Ci vorrà probabilmente “ancora un giorno intero” per completare l’identificazione delle circa cento persone ricoverate in ospedale a seguito dell’esplosione avvenuta  la notte di Capodanno nel bar Le Constellation di Crans-Montana (VS). Lo ha affermato il consigliere di Stato vallesano Stéphane Ganzer alla radio francese RTL. “Tra gli 80 e i 100 feriti sono ancora in uno stato critico", ha rammentato Ganzer.

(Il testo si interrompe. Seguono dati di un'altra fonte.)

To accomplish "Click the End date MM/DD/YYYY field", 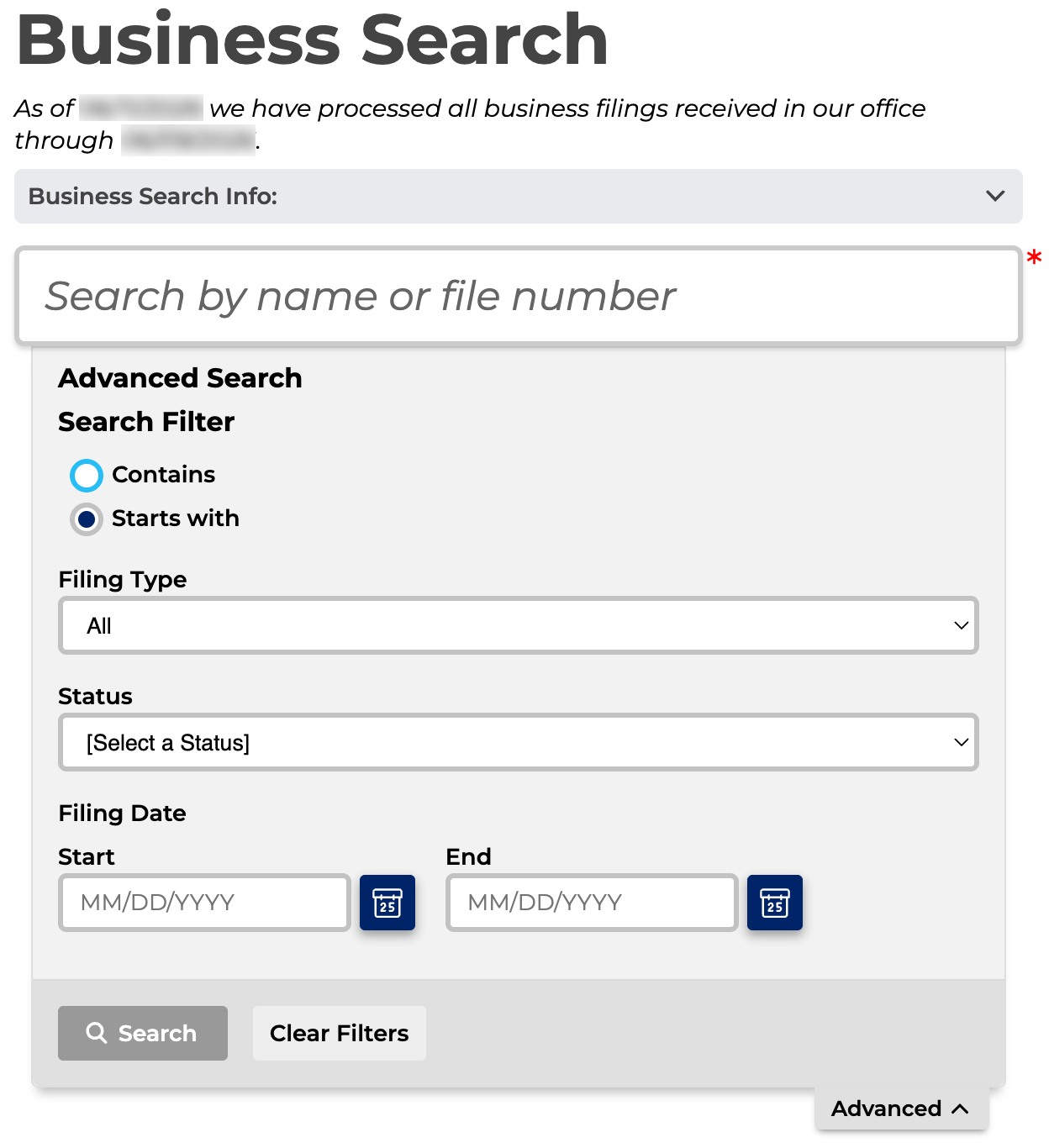I will [592, 903].
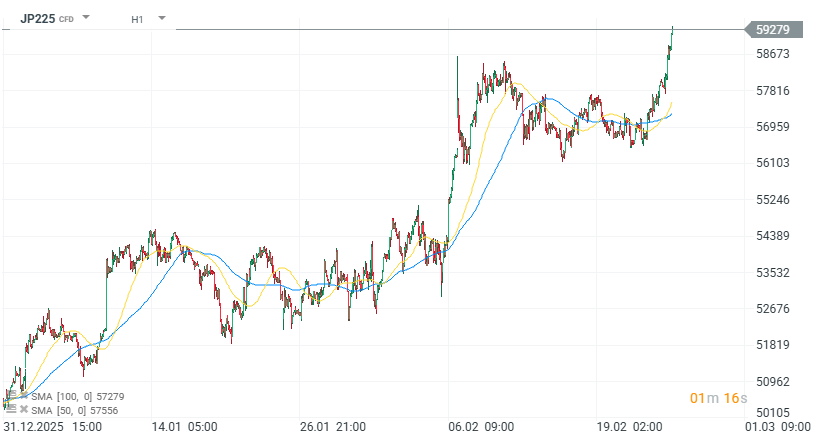Click the JP225 instrument name
Image resolution: width=816 pixels, height=443 pixels.
pos(37,18)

Tale bilancio “è in evoluzione, poiché sappiamo che le persone ferite, quando hanno circa il 15% della superficie corporea ustionata di terzo grado, corrono il rischio di morire nelle ore e nei giorni successivi”. Anche l'identificazione delle circa 40 vittime è ancora in corso, ha dichiarato stamane un portavoce della polizia.

In arrivo medici dalla Francia?

Sempre ai microfoni della RTS, il consigliere di Stato Mathias Reynard ha spiegato che la situazione negli ospedali rimane molto tesa. “Diverse persone che erano in ferie sono venute a lavorare per aiutare i colleghi”. Inoltre, sono in corso discussioni per il trasferimento di competenze in campo medico. “Alcuni dottori francesi specializzati in grandi ustionati potrebbero venire in Vallese”, ha sottolineato.